This is my last post before my summer vacation. The next two weeks I will spend in a landmark cottage in Scotland without wifi and probably hardly any mobile phone reception. It is going to be perfect, and perfectly relaxing.
If you work in banking, you know that time off comes at a premium since we all tend to work long hours. I used to joke that holidays are when I work less than 45 hours a week. But working long hours is really not helpful. Being stressed or sleep-deprived increases your risk of depression, anxiety and most certainly reduces your ability to perform complex analytical tasks. On the other hand, when you are well-rested, your ability to perform such tasks is enhanced.
This can be seen in the data…
Sima Jannati and Sarah Khalaf looked at the forecasts of equity analysts in the United States make and tried to find out if well-rested analysts make better forecasts. To do this, they looked at the accuracy of the forecasts an analyst makes in the three days after a public holiday, vs. the accuracy of forecasts made before the public holiday. They also looked at the accuracy of forecasts on the first day after the switch to daylight savings time each spring (when we all get one hour less sleep) and after the switch back in autumn (when we all get one extra hour of sleep).
Making forecasts about company earnings is a complex task that requires the analyst to weigh many different factors. A stressed or exhausted analyst has reduced mental bandwidth and is likely to engage in oversimplified reasoning and flawed forecasts. Meanwhile, a well-rested analyst is able to weigh different factors more carefully and should thus make better forecasts. And indeed, forecasts made by analysts in the first three workdays after a public holiday are more accurate than forecasts made in the three days or the thirty days before the public holiday. The estimation error for earnings growth shrinks by 0.5% to 0.6%. If that sounds like nothing, be aware that it is roughly the same reduction in estimation error an analyst achieves with one additional year of professional experience and roughly seven times the difference in forecast error between the top 25% most experienced analysts and the 25% least experienced analysts covering a company.
The last sentence of the previous paragraph should give you pause (and if it doesn’t I’d say it is a sign that you are exhausted and need some vacation, too). How can it be that the accuracy of an analyst’s forecasts declines on average by 0.5% per year but the difference between the most experienced analysts’ forecasts and the least experienced analysts’ forecasts is just one seventh of that or 0.07%? Surely, the most experienced analysts aren’t just one seventh of a year older than the least experienced analysts.

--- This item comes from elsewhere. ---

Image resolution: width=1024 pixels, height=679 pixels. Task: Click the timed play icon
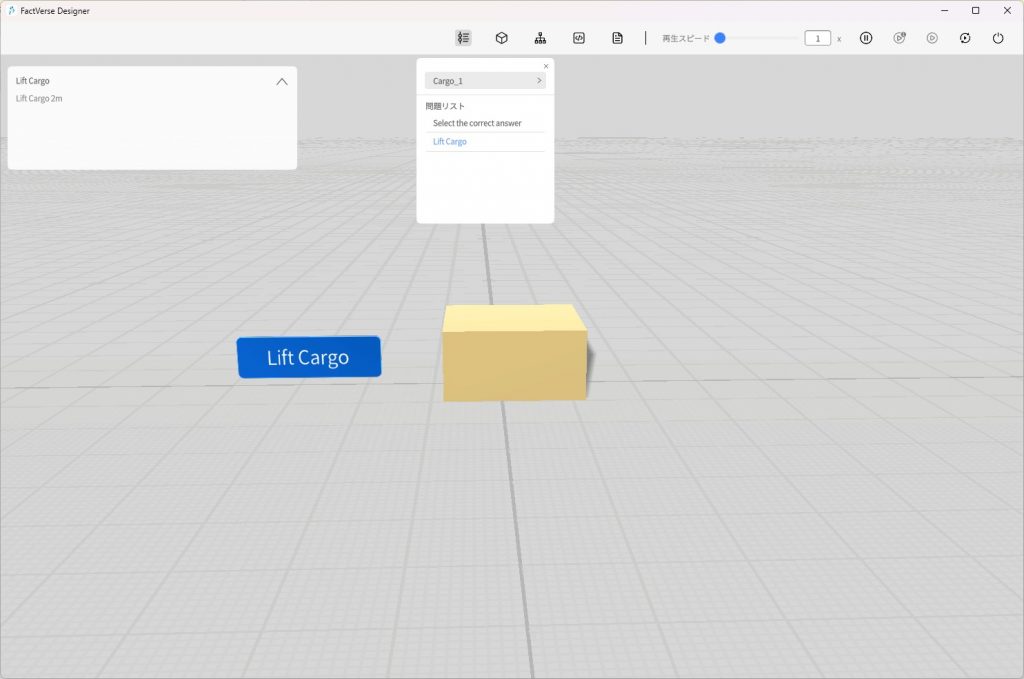[899, 38]
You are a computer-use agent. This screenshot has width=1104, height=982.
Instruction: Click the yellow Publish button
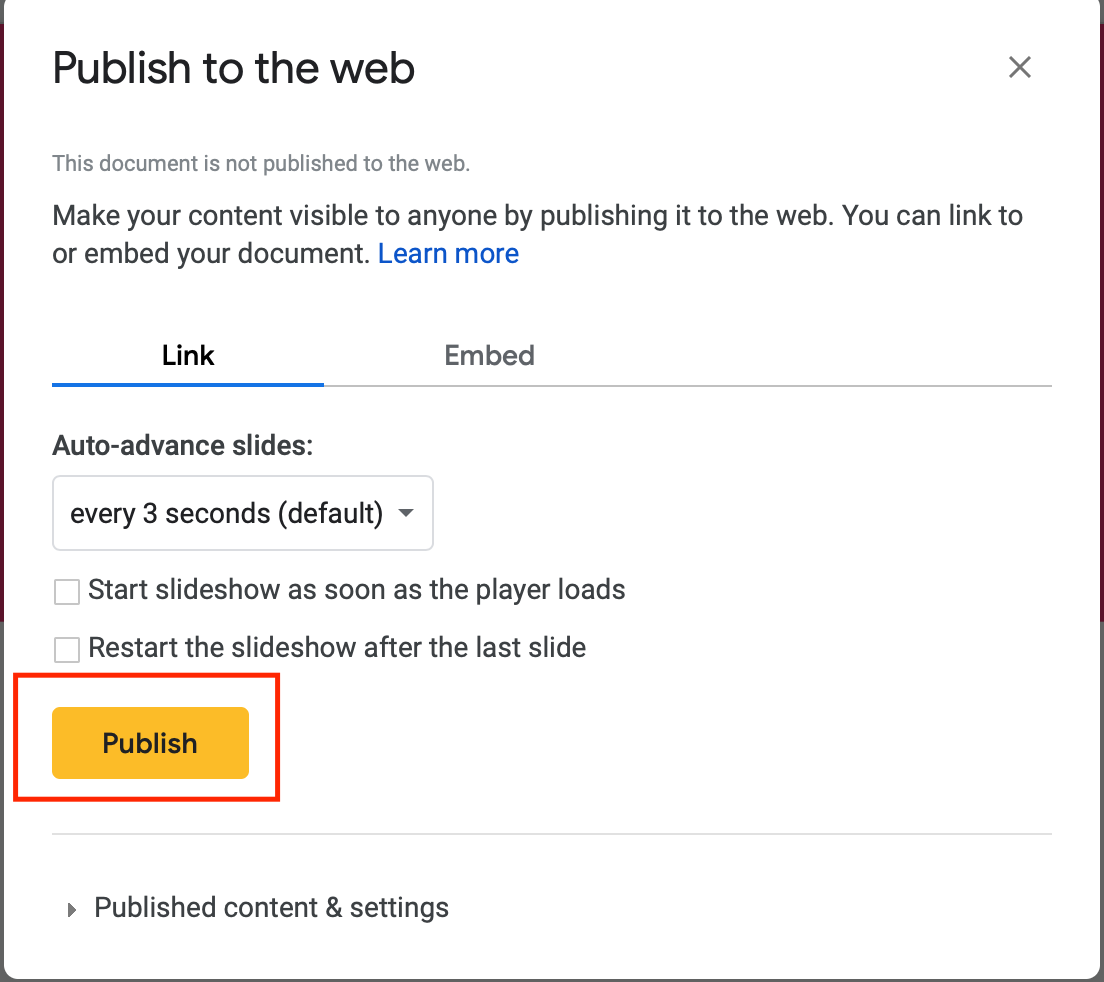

The reason for this seeming discrepancy is that the holiday effect is not the same across analysts. Female analysts tend to make better more precise forecasts than male analysts and they also exhibit less of a holiday effect than male analysts. And on average female analysts tend to have fewer years of experience than male analysts, thus skewing the results. Similarly, all-star analysts that make the most accurate forecasts tend to show less of a holiday effect. Their forecasts are always more accurate than that of the average analyst. And this also skews the results and helps explain the seeming contradiction.
But in all, the results are that if you are an analyst, taking a few days off will improve your forecasts. In fact, even getting one hour of additional sleep will help. The study found that on the Monday after daylight savings time falls back in autumn, forecast errors drop meaningfully compared to the Mondays two or three weeks later.
All of this is my convoluted way of saying, I am off on vacation and you can look forward to better forecasts in September when I am back in action.